Below are records; how many of their lines contain "account"? Give the number and no other words.

(Information shown):
=-=-=-=-=
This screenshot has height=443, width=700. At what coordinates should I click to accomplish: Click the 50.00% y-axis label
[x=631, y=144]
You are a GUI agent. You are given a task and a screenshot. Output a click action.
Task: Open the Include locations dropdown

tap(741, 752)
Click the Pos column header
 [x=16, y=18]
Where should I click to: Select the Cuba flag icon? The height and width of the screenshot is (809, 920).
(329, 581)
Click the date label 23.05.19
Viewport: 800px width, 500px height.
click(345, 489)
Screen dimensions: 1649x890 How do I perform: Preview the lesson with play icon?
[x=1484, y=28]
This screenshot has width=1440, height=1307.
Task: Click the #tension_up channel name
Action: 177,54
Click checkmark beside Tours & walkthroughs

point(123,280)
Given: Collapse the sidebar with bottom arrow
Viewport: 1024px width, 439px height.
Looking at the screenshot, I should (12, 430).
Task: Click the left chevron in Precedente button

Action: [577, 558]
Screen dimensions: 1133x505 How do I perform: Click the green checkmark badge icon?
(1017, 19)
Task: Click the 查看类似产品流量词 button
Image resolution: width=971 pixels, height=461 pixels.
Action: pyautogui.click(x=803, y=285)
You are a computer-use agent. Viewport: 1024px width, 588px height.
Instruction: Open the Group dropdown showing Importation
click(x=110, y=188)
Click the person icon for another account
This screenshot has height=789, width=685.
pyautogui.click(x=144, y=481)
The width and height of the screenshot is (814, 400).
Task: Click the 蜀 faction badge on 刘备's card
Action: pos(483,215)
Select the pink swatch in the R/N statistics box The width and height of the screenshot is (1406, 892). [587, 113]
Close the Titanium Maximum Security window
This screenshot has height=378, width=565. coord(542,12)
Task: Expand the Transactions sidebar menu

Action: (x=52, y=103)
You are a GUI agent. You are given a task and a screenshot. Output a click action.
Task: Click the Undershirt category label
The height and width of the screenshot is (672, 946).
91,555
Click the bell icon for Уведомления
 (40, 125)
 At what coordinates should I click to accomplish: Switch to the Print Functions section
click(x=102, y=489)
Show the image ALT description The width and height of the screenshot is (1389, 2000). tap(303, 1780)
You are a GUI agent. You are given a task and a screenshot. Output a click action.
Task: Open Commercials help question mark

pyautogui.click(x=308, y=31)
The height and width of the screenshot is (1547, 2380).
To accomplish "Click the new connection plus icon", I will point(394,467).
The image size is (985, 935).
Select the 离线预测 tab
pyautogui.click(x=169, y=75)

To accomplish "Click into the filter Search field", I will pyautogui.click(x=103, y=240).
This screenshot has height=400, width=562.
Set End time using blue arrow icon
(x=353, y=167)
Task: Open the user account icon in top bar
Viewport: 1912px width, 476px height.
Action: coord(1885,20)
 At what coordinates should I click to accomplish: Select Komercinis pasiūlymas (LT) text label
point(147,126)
=-=-=-=-=
(Task result): 2